Taxa do Lixo: MP questiona a Prefeitura e a Câmara sobre possível inconstitucionalidade em trechos de lei e dá prazo de 15 dias para explicações

Por Redação 28/05/2026 às 14:50

(Foto: Cláudio Mariano/Arquivo/SBNotícias)

A polêmica criação da Taxa de Manejo de Resíduos Sólidos Urbanos (TMRS) — instituída pela Lei Complementar nº 365/2026 — (taxa do lixo), "sofreu um duro golpe técnico", conforme informou o servidor público de Santa Bárbara d’ Oeste, Gerson Santos. Segundo ele, em resposta à representação de sua autoria protocolada recentemente, a cúpula do Ministério Público do Estado de São Paulo (MPSP) acolheu integralmente as denúncias de ilegalidade e abriu uma investigação contundente contra o rito adotado pela Prefeitura e pela Câmara Municipal.

No despacho oficial emitido nos autos do processo a Subprocuradoria-Geral de Justiça Jurídica determinou a notificação imediata do prefeito Rafael Piovezan e do presidente da Câmara Municipal, vereador Júlio César Kifu, para responder no prazo de 15 dias os questionamentos fundamentais que põem em xeque a validade da cobrança.

De acordo com os autos obtidos por Gerson Santos após pedido de vista liberado nesta segunda-feira (25), o Ministério Público concentrou a investigação em dois pontos da nova legislação municipal:

 A Taxa:  O MPSP destacou a possível inconstitucionalidade do Artigo 1º, §2º, inciso III da lei municipal, que embutiu os custos de "limpeza urbana coletiva" (como varrição de ruas e limpeza de bueiros) no cálculo da taxa. Pela Súmula Vinculante 19 do STF, esses serviços gerais de zeladoria devem ser pagos pelos impostos normais (IPTU) e jamais cobrados de forma individualizada do cidadão.

O "Rito Relâmpago" sem Estudo de Impacto: O órgão ministerial acolheu o aditamento feito pelo servidor Gerson, que denunciou o atropelo legislativo. O projeto virou lei em apenas uma semana (entre 31 de março e 7 de abril) , sem que fosse apresentado o indispensável Estudo de Impacto Orçamentário e Financeiro, exigido pela Lei de Responsabilidade Fiscal e pelo Artigo 113 do ADCT da Constituição Federal.

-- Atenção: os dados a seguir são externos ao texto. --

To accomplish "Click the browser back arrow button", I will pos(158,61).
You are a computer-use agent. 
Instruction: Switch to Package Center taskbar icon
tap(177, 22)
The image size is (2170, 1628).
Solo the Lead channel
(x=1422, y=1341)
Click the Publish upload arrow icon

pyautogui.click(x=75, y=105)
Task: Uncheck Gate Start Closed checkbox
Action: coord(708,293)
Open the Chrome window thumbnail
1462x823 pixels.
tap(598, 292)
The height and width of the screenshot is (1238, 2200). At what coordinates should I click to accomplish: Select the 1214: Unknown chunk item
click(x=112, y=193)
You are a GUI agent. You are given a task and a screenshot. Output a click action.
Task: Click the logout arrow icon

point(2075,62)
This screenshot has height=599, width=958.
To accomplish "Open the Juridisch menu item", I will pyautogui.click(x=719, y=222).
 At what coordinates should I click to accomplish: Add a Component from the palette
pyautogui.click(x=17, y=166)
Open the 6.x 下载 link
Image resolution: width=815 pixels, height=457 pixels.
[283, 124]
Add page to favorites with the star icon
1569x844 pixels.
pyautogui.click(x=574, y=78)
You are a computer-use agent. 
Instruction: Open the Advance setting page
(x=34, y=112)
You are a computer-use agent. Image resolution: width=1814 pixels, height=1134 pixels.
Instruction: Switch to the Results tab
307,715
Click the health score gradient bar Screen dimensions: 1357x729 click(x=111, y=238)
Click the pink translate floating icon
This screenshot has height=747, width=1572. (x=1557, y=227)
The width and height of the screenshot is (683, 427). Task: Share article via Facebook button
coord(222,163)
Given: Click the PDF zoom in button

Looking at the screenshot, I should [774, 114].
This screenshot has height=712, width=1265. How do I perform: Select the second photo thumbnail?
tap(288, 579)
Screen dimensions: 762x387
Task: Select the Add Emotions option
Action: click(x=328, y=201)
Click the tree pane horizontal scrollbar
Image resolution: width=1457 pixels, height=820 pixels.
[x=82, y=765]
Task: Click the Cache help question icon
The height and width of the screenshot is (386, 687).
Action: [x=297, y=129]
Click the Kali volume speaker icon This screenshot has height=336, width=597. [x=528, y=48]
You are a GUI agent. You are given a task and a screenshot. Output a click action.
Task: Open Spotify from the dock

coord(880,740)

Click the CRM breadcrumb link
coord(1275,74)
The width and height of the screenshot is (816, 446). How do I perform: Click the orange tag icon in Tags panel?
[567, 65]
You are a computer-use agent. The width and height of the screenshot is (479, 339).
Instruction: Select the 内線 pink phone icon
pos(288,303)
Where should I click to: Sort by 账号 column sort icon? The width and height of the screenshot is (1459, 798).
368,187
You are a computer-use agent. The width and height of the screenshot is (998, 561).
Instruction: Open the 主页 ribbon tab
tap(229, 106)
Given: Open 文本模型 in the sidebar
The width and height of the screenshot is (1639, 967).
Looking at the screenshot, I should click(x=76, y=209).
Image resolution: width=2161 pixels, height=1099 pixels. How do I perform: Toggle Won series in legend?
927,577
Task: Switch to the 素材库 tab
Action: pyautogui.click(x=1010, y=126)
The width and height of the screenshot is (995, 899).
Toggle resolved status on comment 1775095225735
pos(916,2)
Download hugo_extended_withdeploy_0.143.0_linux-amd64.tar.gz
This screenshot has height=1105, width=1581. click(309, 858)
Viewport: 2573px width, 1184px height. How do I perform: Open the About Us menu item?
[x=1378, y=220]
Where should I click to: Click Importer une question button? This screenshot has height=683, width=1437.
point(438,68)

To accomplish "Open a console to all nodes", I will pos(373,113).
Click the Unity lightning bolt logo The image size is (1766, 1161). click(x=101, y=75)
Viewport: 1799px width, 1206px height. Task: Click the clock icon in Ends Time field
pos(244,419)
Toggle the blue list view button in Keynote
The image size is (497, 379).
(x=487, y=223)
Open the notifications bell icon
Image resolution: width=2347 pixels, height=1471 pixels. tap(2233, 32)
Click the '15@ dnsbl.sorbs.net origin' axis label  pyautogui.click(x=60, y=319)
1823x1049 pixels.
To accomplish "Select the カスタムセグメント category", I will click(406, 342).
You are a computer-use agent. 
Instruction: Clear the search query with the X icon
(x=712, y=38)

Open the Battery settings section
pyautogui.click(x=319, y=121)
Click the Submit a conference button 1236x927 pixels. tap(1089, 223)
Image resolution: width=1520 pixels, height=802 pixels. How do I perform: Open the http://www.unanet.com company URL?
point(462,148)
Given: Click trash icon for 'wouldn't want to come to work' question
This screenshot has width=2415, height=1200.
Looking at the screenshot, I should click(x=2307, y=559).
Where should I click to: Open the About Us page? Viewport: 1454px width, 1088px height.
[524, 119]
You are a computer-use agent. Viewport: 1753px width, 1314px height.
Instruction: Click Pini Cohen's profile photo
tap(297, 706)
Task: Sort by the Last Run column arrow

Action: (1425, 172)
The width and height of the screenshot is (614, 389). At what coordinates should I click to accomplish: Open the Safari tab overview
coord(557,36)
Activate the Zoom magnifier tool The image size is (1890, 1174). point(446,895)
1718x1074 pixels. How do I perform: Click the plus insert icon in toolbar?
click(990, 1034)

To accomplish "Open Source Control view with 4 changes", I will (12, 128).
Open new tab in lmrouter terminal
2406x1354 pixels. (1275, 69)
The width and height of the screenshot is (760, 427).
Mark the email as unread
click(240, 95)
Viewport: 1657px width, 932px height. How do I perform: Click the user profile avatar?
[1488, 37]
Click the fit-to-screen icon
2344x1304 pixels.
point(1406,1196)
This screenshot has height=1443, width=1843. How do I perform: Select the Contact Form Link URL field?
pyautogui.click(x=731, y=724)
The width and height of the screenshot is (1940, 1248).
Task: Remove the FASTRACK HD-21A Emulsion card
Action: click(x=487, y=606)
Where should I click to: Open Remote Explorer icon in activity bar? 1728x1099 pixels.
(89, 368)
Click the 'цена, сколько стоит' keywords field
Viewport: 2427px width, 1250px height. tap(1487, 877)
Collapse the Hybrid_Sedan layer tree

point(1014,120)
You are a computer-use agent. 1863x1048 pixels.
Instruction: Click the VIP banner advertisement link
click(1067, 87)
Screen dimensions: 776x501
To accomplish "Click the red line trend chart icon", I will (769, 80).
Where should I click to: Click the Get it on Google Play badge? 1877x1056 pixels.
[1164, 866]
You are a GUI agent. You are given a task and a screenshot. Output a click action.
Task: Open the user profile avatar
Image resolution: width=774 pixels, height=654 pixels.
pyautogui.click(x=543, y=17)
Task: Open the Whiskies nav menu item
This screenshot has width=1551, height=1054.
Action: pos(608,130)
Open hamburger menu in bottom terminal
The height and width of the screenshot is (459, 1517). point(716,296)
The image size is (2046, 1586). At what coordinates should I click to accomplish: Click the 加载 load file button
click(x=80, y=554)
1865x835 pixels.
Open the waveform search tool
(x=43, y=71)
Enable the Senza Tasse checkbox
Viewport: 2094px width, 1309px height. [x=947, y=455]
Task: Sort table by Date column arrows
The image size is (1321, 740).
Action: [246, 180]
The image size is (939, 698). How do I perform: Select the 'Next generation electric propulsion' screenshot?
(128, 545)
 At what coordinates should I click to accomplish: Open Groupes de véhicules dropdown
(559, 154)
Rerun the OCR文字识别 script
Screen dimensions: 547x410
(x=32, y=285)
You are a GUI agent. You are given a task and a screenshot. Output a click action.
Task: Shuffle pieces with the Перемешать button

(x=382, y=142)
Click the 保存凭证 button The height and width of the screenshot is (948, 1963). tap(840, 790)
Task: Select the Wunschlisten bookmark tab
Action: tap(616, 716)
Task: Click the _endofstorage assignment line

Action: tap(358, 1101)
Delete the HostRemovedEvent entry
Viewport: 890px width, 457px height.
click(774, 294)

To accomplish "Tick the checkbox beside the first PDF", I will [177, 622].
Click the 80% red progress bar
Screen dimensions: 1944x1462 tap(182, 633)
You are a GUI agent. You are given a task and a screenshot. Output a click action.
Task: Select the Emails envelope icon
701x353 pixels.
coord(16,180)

Além de cobrar o Executivo e o Legislativo, a Subprocuradoria-Geral também acionou o GAEMA (Grupo de Atuação Especial de Defesa do Meio Ambiente) - Núcleo PCJ Piracicaba, para cruzar os dados com auditorias e TACs (Termos de Ajustamento de Conduta) que já tramitam na região para verificar o histórico de irregularidades contábeis no saneamento de Santa Bárbara.

"O cidadão barbarense não pode ser feito de refém de uma máquina arrecadatória que atropela a Constituição. Aprovaram uma lei complexa em uma única semana, sem debate público, sem apresentar a planilha real de custos ao povo e, pior, jogando a varrição das praças e avenidas na taxa de lixo das nossas casas. O Ministério Público de São Paulo viu o que nós vimos: a conta não fecha e o rito legislativo foi atropelado. Agora, o prefeito e a Câmara terão que explicar tecnicamente onde estão os estudos que esconderam da sociedade.", afirmou Gerson Santos. 

O procedimento agora aguarda as manifestações oficiais da Prefeitura e da Câmara. "Caso as justificativas orçamentárias e de impacto financeiro não existam, a Procuradoria-Geral de Justiça terá subsídios robustos para ingressar com uma Ação Direta de Inconstitucionalidade (ADI) no Tribunal de Justiça, suspendendo liminarmente a cobrança da taxa em todo o município", completou Gerson.